Losses may have lasting effect on psyche of Lakers' young, promising core

LOS ANGELES -- There has been only one other instance in franchise history when the Los Angeles Lakers have lost in the manner that they're losing now.

That stretch came during the 1993-94 season, when the Lakers lost 10 straight games, a losing streak that this season's team has now matched after Sunday's 101-82 defeat to the Charlotte Hornets at Staples Center.

Lakers star Kobe Bryant has, of course, never faced losing quite like this in his 20-season career, and it's hard for the 37-year-old to even imagine facing a similar situation when he was a much younger player.

"I just know my personality," he said after scoring 23 points on Sunday. "I probably would've had an 80-point game at some point. Something's got to give."

But there's only so much Bryant could have done at such a young age as compared to what he could have done later in his career, right?

"That wasn't my mentality ever. Ever," Bryant said. "At 17 and 18, I had the same mentality I have now. I didn't understand I was 17 or 18. I thought I was just as good as everybody else."

That said, the current Lakers' roster is composed of many young players that the organization hopes are the building blocks of its future -- guards Jordan Clarkson and D'Angelo Russell, and forwards Julius Randle and Larry Nance Jr.

And given that they are at what's considered to be a formative NBA age, there is always the risk that this onslaught of blowout defeats -- many of them coming by double digits -- will affect them down the road.

"I think the challenge for our young guys is to stay the course," said Lakers coach Byron Scott. "Continue to think positive. Continue to work their butts off and good things will happen. But if we can't figure it out from a mental standpoint at times too, then we're going to continue to struggle. And I think we've all talked about the lack of experience being a factor, and sometimes the game is a little too fast for some of our guys; and they've just got to step that part up, and it's going to take time."

While Scott said some players are lacking confidence and that "once they see it's starting to go south a little bit, they lose all hope and confidence," Russell maintained that he's still confident.

"We've just got to do something different," said the rookie point guard and the No. 2 overall draft pick. "Something's not working. We've got to do something different as a team. We just can't keep doing the same thing if it's not working."

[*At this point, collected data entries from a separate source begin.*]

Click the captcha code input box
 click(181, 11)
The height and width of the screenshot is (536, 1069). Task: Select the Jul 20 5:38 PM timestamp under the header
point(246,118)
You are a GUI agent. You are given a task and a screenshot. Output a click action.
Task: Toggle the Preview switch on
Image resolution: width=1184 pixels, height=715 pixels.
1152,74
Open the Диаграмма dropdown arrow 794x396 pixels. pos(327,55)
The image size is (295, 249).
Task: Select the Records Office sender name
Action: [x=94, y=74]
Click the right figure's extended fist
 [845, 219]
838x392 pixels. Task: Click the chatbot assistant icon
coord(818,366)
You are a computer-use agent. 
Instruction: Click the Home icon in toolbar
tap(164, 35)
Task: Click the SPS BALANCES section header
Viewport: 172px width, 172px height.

Russell finished with 10 points, six rebounds and five turnovers, and he said the defeats sting.

"Losing hurts," he explained, "but we play every other day ... . At this point, you can't really keep up with how many you've won or lost. You just try to get prepared for the next one."

Can the Lakers learn from these blowout losses?

"Yeah, but there's been plenty of times where we've been in the same position like this and we didn't learn from it," Russell said. "I don't know."

Specifically, Russell pointed to the lack of communication.

"It starts in practice," he said. "We have trouble communicating in practice, or we'll do it in practice as a team and then just don't translate. It's more talking and not doing [it]. We might call out a switch and then don't switch. Or we'll call out, 'Go under [a screen], go under.' And we'll still go over top."

Lakers forward Ryan Kelly, who was aggressively booed by fans after missing several consecutive jumpers late in the third quarter, said that, for the most part, the Lakers are playing with effort.

"We're not making the right decisions on the floor, offensively and defensively, consistently," said Kelly, who finished with six points on 3-of-9 shooting. "I don't think it's for lack of effort or lack of buying in for any means. It hasn't started to click, and in this league, the talent level is too high for it not to click."

As Kelly later added, "We feel like we should be better at this point in the season."

Randle, the No. 7 overall pick in 2014, is trying to keep frustration at bay.

"I've never experienced anything like this," said the former Kentucky standout, who finished with 10 points and 11 rebounds. "I have no clue how to deal with it. I just take it a day at a time."

"Everybody is frustrated," Randle added, "but all you can do is put your head down and keep working, and come back the next game and give maximum effort. That's it."